Assignment
Retype the records below exactly as they appear, but leave out any pictures.

Saved data entries:
-*-*-

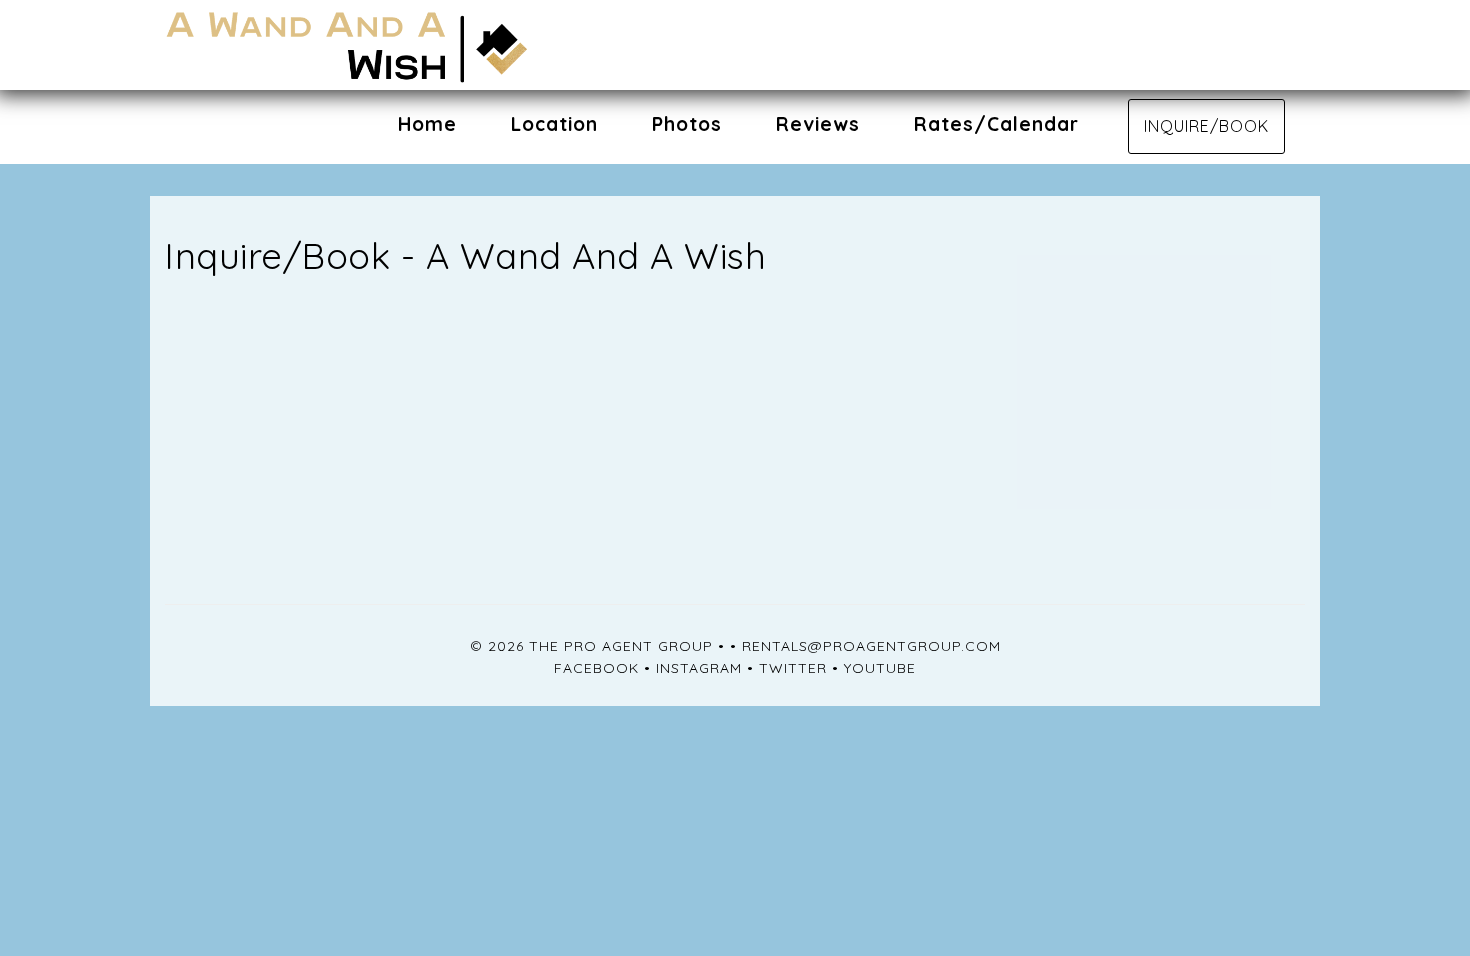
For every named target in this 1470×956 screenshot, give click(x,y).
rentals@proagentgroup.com (871, 646)
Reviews (818, 124)
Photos (687, 124)
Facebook (596, 668)
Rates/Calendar (996, 124)
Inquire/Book (1206, 126)
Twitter (793, 668)
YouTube (880, 668)
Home (427, 124)
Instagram (699, 668)
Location (554, 124)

-*-*-

Final answer
For every named target in this 1470×956 screenshot, give click(x,y).
rentals@proagentgroup.com (871, 646)
Reviews (818, 124)
Photos (687, 124)
Facebook (596, 668)
Rates/Calendar (996, 124)
Inquire/Book (1206, 126)
Twitter (793, 668)
YouTube (880, 668)
Home (427, 124)
Instagram (699, 668)
Location (554, 124)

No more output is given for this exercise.